==== EXTRACT TO READ
Manybubbles has uploaded a new change for review.

  https://gerrit.wikimedia.org/r/105091


Change subject: Build fixed size chunks when indexing
......................................................................

Build fixed size chunks when indexing

Because indexing leaks memory even while queueing we need a way to build
fixed size subprocessesd for reindexing.  This changes the default behavior
of --buildChunks to do just that.  You can still get the old behavior with
--buildChunk 10total.

Also, update documentation.

Bug: 59164
Change-Id: I2babb38c1b1e20c8bf121b83ac0ec8ec35bdd1b6
---
M README
M maintenance/forceSearchIndex.php
2 files changed, 32 insertions(+), 20 deletions(-)


  git pull ssh://gerrit.wikimedia.org:29418/mediawiki/extensions/CirrusSearch 
refs/changes/91/105091/1

diff --git a/README b/README
index 15bafd3..b821473 100644
--- a/README
+++ b/README
@@ -34,27 +34,29 @@
 
 Bootstrapping large wikis
 -------------------------
-The --batch-size parameter controls the number documents read from MySQL and 
indexed into elasticsearch at
-one time.  It defaults to 50 but you should feel free to play with it.  Too 
low causes transport overhead (sql
-and Elasticsearch) but too high can make the process feel sluggish and can get 
you into trouble with the
-OOM Killer.
+Since most of the load involved in indexing is parsing the pages in php we 
provide a few options to split the
+process into multiple processes.  Don't worry too much about the database 
during this process.  It can generally
+handle more processess indexing then you are likely to be able to spawn.
 
-forceSeachIndex.php accepts the --fromId and --toId parameters which can be 
used to split up the
-work of bootstrapping the wiki into multiple processes.  Since most of the 
load on search indexing is on the
-indexing script in the php process you should be able to break the process 
into multiple chunks and farm
-them out to multiple php processes/machines.  The --buildChunks argument of 
forceSearchIndex.php will cause
-the script to build invocations of itself that you can splay out to different 
processes.  For example:
+The --fromId and --toId let you break the job into smaller chunks or restart 
the process after ctrl-c-ing it.
========
==== DATA ENTRIES
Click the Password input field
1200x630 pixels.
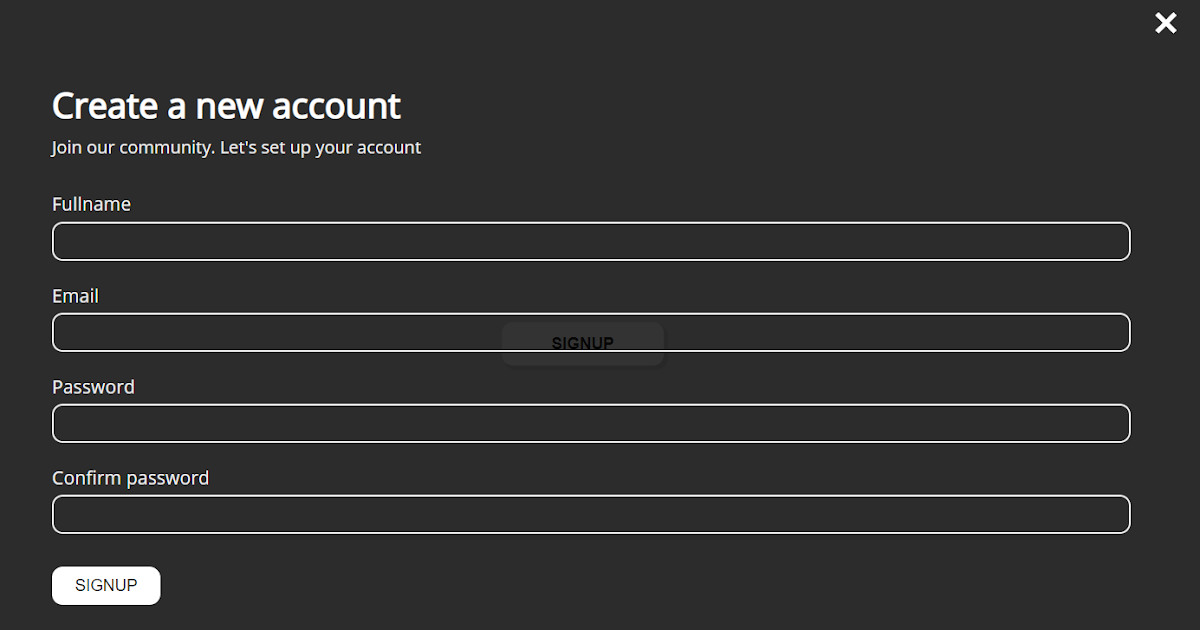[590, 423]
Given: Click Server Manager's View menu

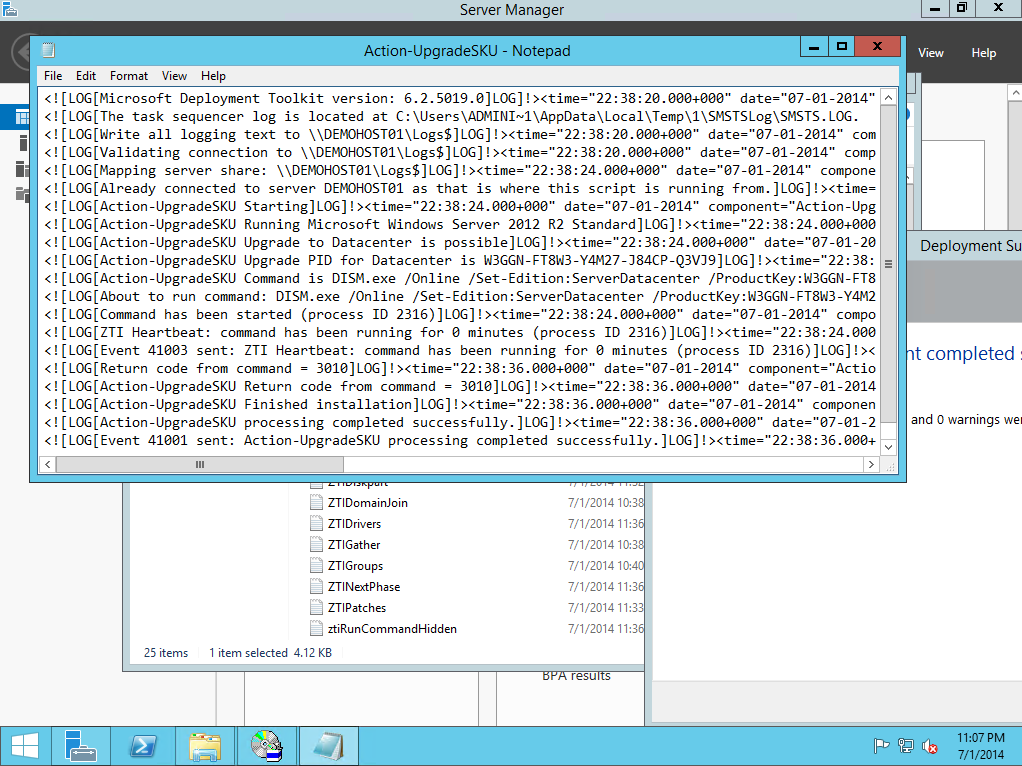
========
==== DATA ENTRIES
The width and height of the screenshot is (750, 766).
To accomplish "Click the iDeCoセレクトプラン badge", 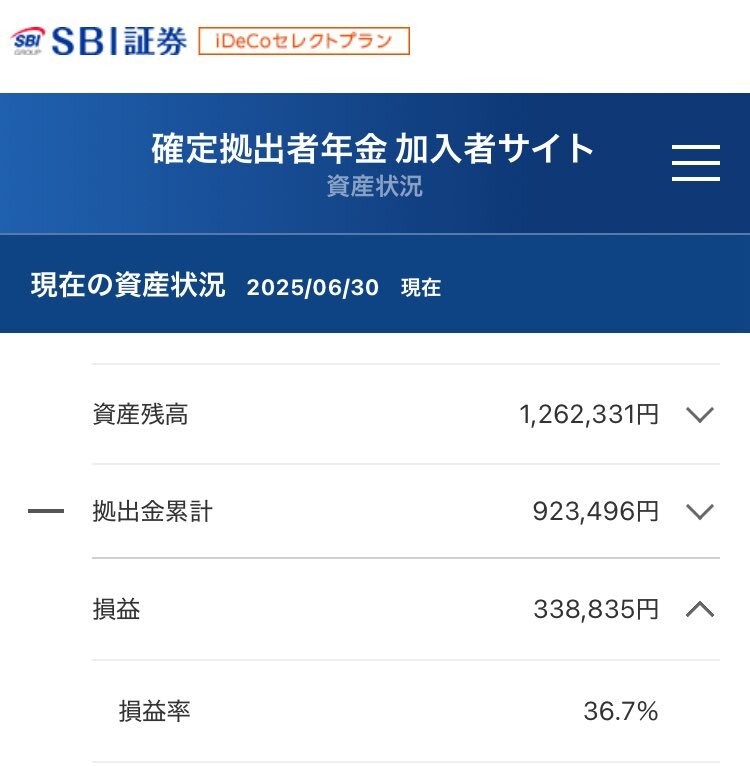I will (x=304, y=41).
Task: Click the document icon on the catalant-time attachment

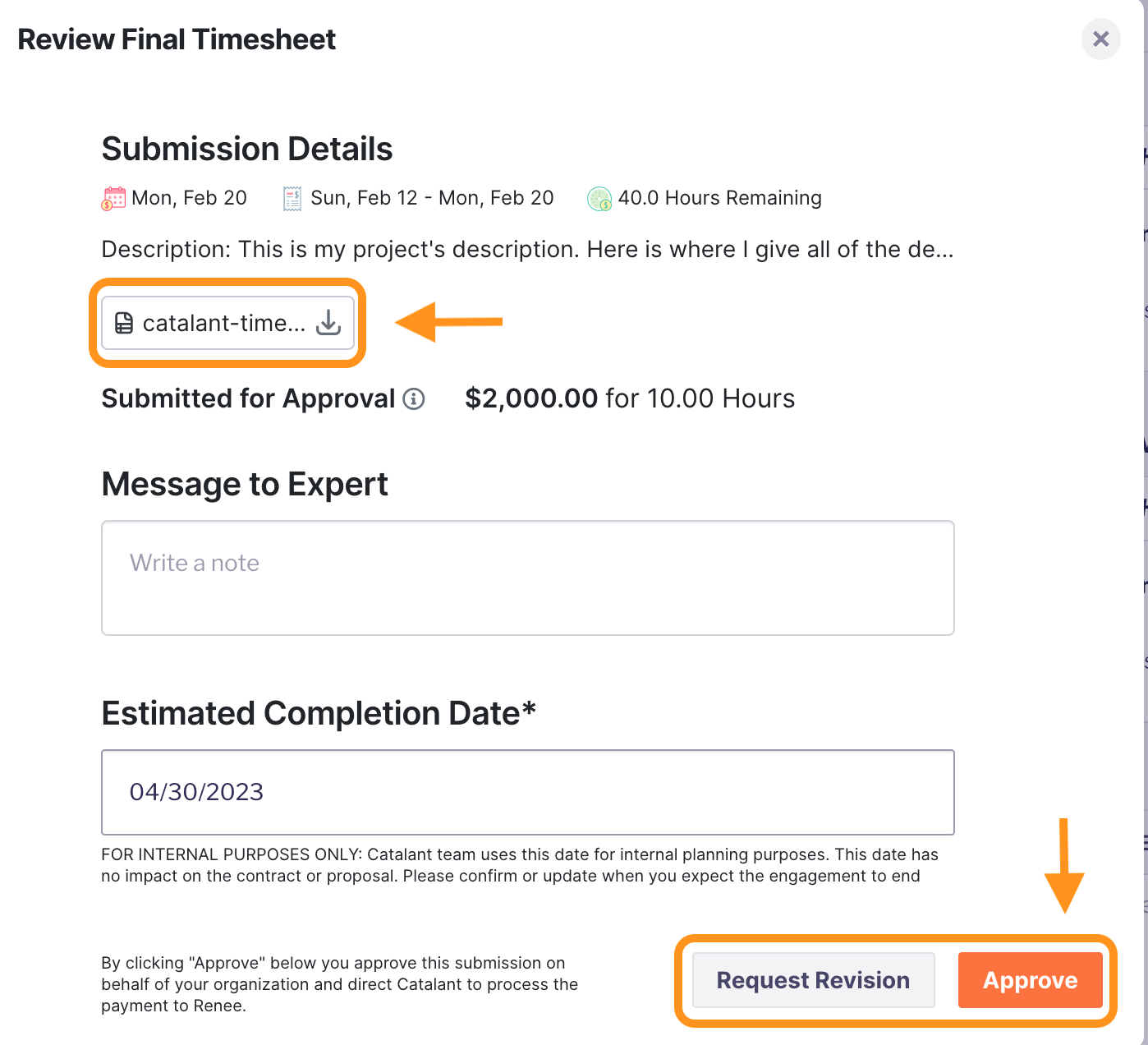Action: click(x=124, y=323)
========
==== DATA ENTRIES
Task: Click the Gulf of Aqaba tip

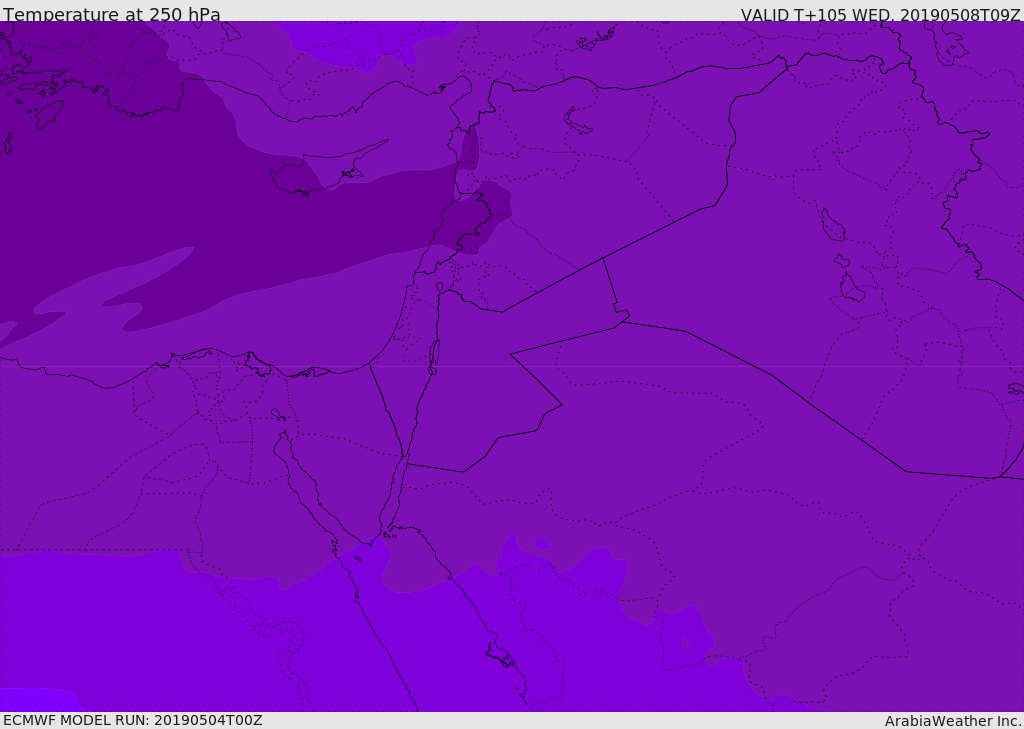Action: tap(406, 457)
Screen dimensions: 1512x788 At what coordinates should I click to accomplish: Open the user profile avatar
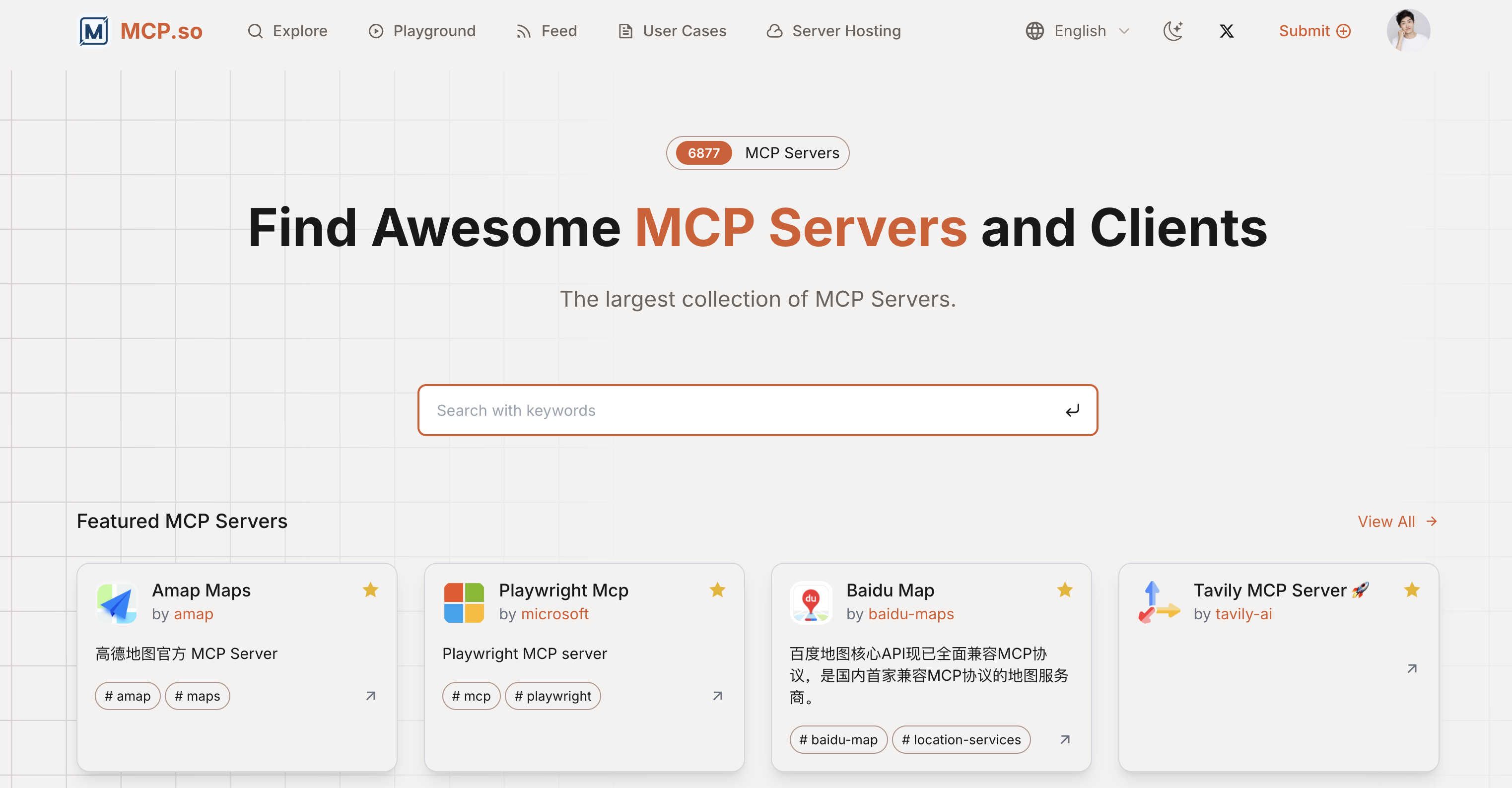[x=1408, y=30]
========
• **REQUIRED TASKS**
A – Reproduce the part of the CirrusSearch change notice between "Bootstrapping large wikis" and "able to spawn.", inclusive.
B – Answer these questions from the CirrusSearch change notice:
(i) Which bug number does the change reference?
(ii) How many files does the change modify?
(iii) According to the removed README lines, what value does --batch-size default to?

• **SOLVED PROBLEMS**
A –
Bootstrapping large wikis
 -------------------------
-The --batch-size parameter controls the number documents read from MySQL and 
indexed into elasticsearch at
-one time.  It defaults to 50 but you should feel free to play with it.  Too 
low causes transport overhead (sql
-and Elasticsearch) but too high can make the process feel sluggish and can get 
you into trouble with the
-OOM Killer.
+Since most of the load involved in indexing is parsing the pages in php we 
provide a few options to split the
+process into multiple processes.  Don't worry too much about the database 
during this process.  It can generally
+handle more processess indexing then you are likely to be able to spawn.

B –
(i) 59164
(ii) 2
(iii) 50